Today’s entry to the 2020 Major League Baseball Draft Scouting Report series (you can read all of the reports here) is for Casey Martin, a shortstop out of Arkansas. He’s currently rated as the #27 prospect in the draft by Baseball America, the #41 prospect by Fangraphs, and #30 by MLB Pipeline.
The 2018 Season
Undrafted out of high school, Casey Martin headed to Arkansas and became a starter immediately for the Razorbacks. In his 67 games he put together a big freshman year, hitting .345/.418/.556 with 14 doubles and 13 home runs to go along with 8 steals. In those 290 plate appearances he walked 27 times and struck out 64 times.
The 2019 Season
After a big showing as a freshman, Casey Martin took a step backwards, sort of. He hit .286/.364/.548 on the year. He upped his power output, hitting 21 doubles, 4 triples, and 15 home runs, and he even stole 10 bases. But his walk rate dipped a tiny bit, drawing 30 walks in 323 plate appearances, and his strikeout rate jumped up a few percentage points with 79 strikeouts.
The 2020 Season
There were only 15 games played by Arkansas in 2020, so the sample size is less than a quarter of a season. But in 71 plate appearances for Casey Martin, things weren’t as good as they had been in the previous two seasons. The shortstop hit .271/.386/.458 with 5 doubles, 2 home runs, and 6 steals. His walk rate did jump up to 14% as he drew 10 free passes. But his strikeout rate jumped up big time as he fanned 22 times, giving him a strikeout rate in 2020 over 30%.
Casey Martin College Stats
(stats while at Arkansas)
Casey Martin Video
Casey Martin Scouting Report
Height: 5′ 11″ | Weight: 175 lbs
Bats: Right | Throws: Right
Starting with the good, Casey Martin has plus-plus speed and may be the fastest player in the entire draft. He is also one of the better athletes in the draft, too. He also shows above-average raw power despite being 5′ 11″ and just 175 lbs.
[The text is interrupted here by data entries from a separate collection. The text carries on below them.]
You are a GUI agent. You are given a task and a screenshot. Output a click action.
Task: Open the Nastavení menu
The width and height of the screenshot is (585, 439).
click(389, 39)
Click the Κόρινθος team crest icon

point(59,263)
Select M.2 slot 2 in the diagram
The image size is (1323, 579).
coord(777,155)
But there are some real concerns about how much he’ll hit because of his struggles with offspeed offerings (and as a result of that, his high strikeout rate). Defensively he’s got the tools to remain at shortstop, but his inconsistency in the field has some wondering if he shouldn’t move to center field where his speed would be outstanding and some of the issues he has on the dirt wouldn’t show up.
Where the concern could be
There are a few areas to be concerned, but the inability to make consistent contact in college is a big one. His strikeout rate has been very high in college, and that’s before mentioning how much higher it is for someone that’s a potential first round pick. The upside of a shortstop who can hit for power, play good defense, and steal a bunch of bases is there. But the downside is that he’s never going to hit professional pitching at a level high enough to let him be an every day player.